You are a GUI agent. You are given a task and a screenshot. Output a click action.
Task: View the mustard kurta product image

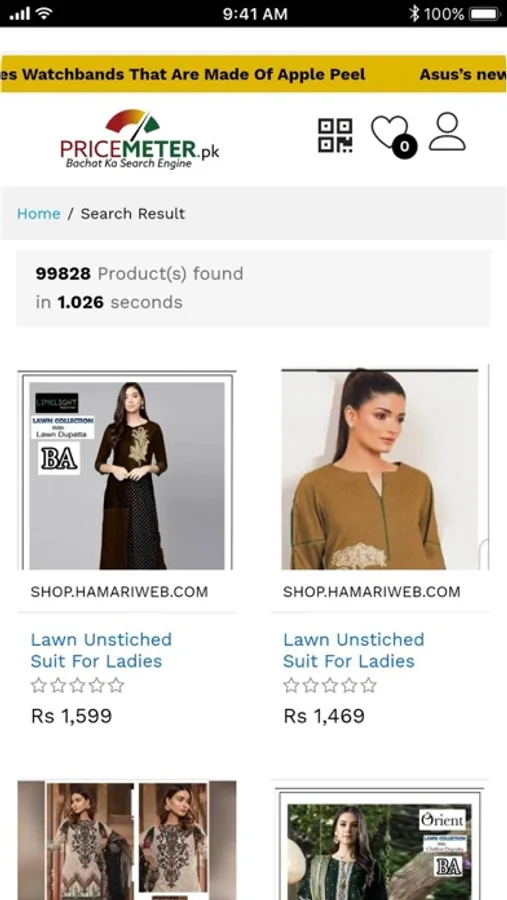click(x=380, y=469)
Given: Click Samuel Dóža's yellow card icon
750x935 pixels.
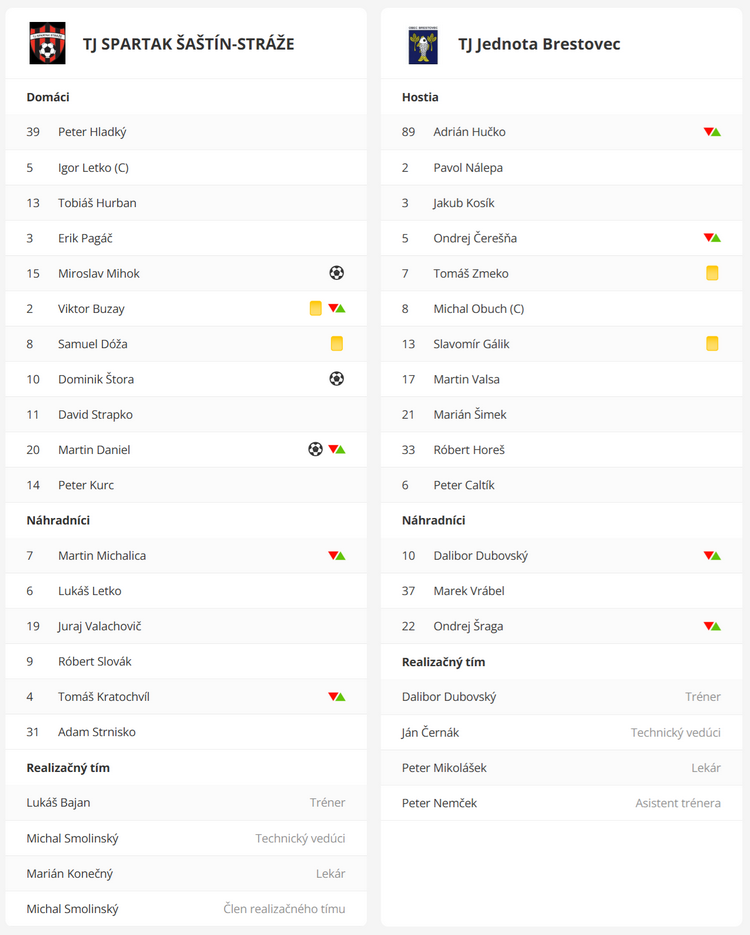Looking at the screenshot, I should [x=337, y=343].
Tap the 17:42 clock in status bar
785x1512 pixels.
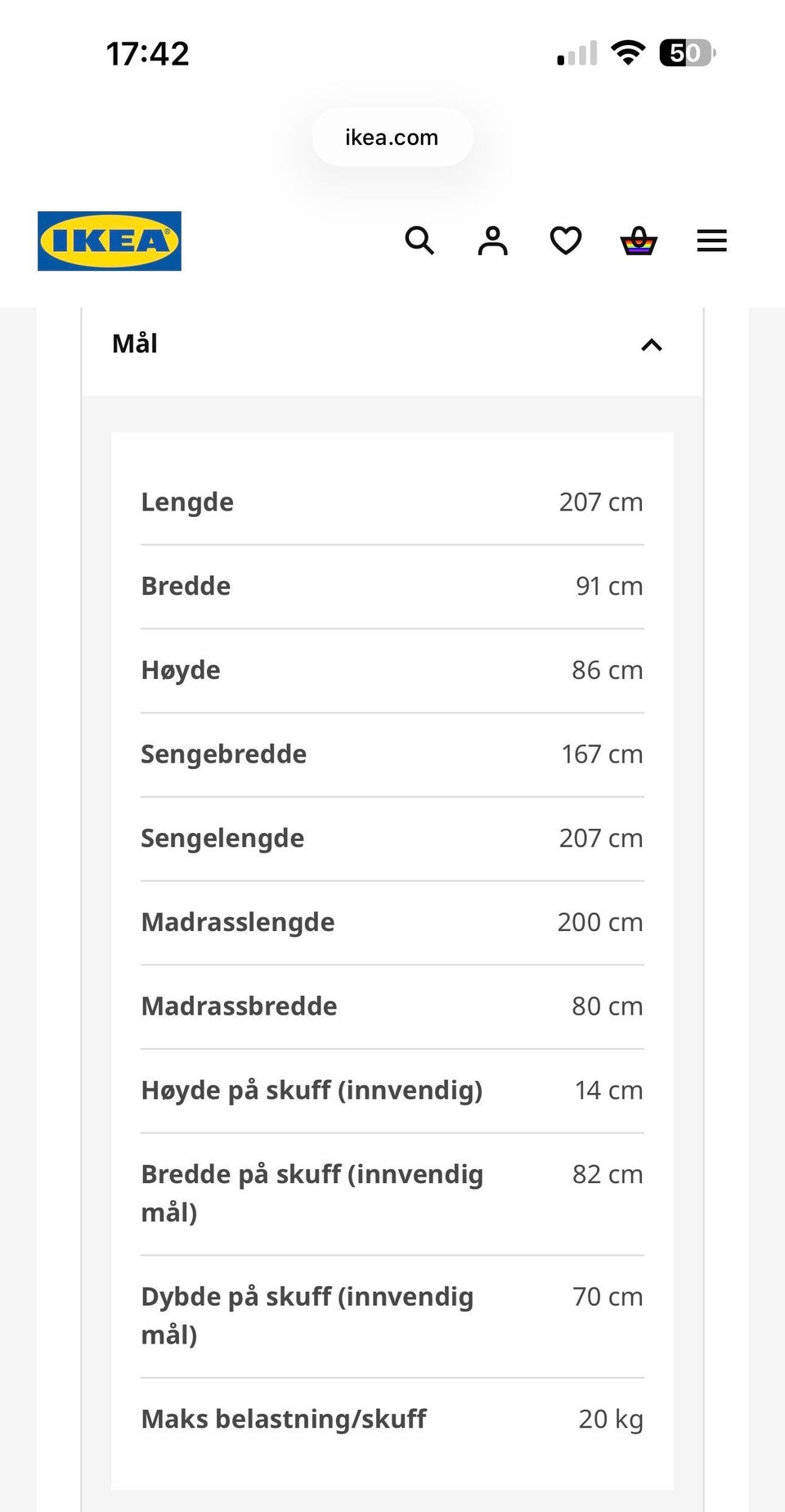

+++

All of the records above are to be printed exactly, with every picture omitted.

* **RESULT**
You are a GUI agent. You are given a task and a screenshot. Output a click action.
Task: View the mustard kurta product image

click(x=380, y=469)
Given: Click Samuel Dóža's yellow card icon
750x935 pixels.
Looking at the screenshot, I should [x=337, y=343].
Tap the 17:42 clock in status bar
785x1512 pixels.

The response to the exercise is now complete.